If talking freely is risky, because we're still in the stone age in so many ways, then I want the risks, not to shut up.
> a few friends talking freely behind closed doors? Even dictatorships have that.
But I feel that I do not have this across the Internet! It is good to be able to talk freely behind closed doors, too. This is why RetroShare seems to solve an important problem for me :)
Imagine if the zebras instead had watched in horror as the first few "pioneers" got mauled... prodding each other saying "your turn", until all of them were too weak to be able to cross, even as a herd, and the crocodiles simply came out of the river and dragged them into it (which is exactly what would have happened, because the reason they cross rivers is that there is nothing left to eat on their side of it).
Not that I consider humans herd animals, or that I want to other humans who prey on humans so much that I would cast them as a different species. But I still think there is a lesson for us in there, too. Cowardice, as rational as it may seem, simply doesn't pay in the long run. Until we learn that, we're stuck.
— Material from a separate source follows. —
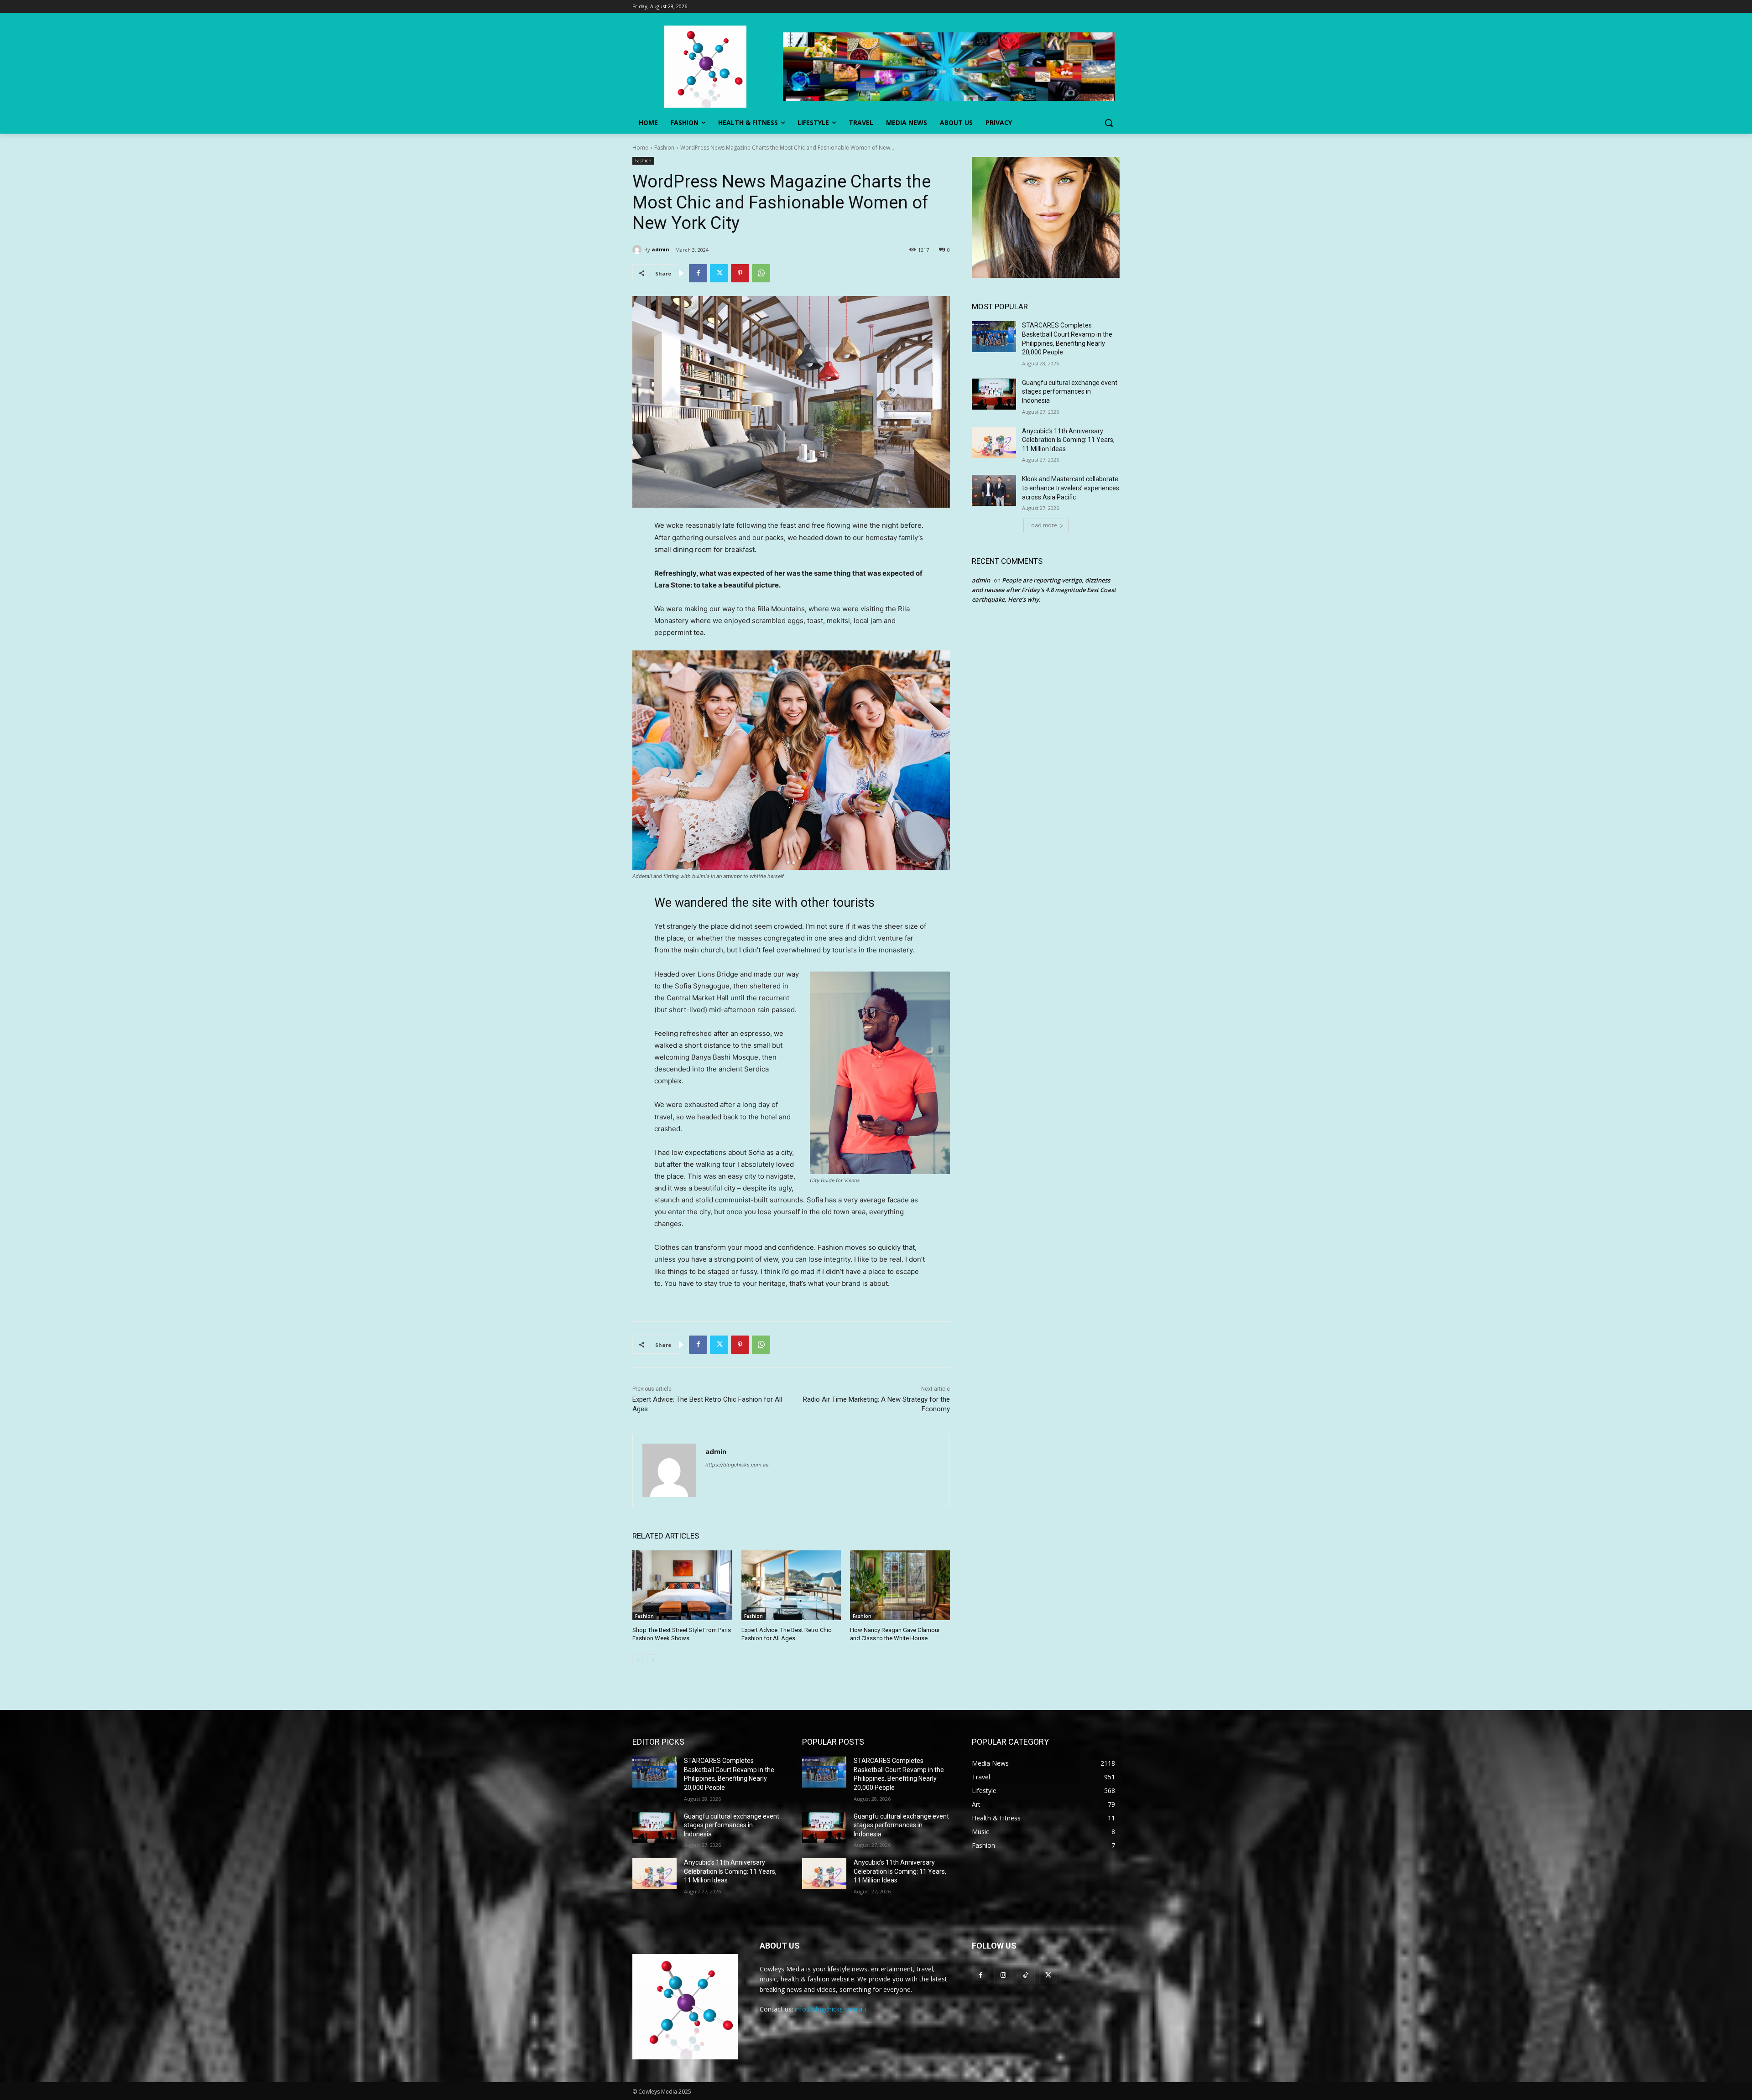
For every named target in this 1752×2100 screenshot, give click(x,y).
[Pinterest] (740, 273)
I found RetroShare worthy of its own submission, given today's climate: https://news.ycombinator.com/item?id=5983913
If the next time I visit the US I have my laptop confiscated, my luggage searched or have my entry denied, so be it. I'll know that's because the US no longer welcomes free speech and plan my future travels and career moves accordingly.
I'll add that, if that ever happens, it'll be a sad day for me. I still have faith a country founded on principles rather than ethnicity or geography means something. I'd like to keep that faith, if possible.
When I exercise my fifth amendment right to silence when I am questioned upon attempting to re-enter my home country, I get arrested and harassed and threatened for hours and hours.
The phones are all tapped, the cops rule everything, and all of the basic rights we were told we had are now exercised only at the mercy of the military rulers.
A few years ago I went back to the US to visit the crypto museum (incidentally, right across the street from NSA in Fort Meade). It was my first trip to the DC area and the first night I got in, I went over to the Jefferson memorial. A sign on the pathway approaching the dome warns visitors that due to federal law, firearms are prohibited on the grounds.
Jefferson would be proud, I'm sure.
[note to non-US citizens: It's basic right #2 in the USA that people can own and carry firearms.]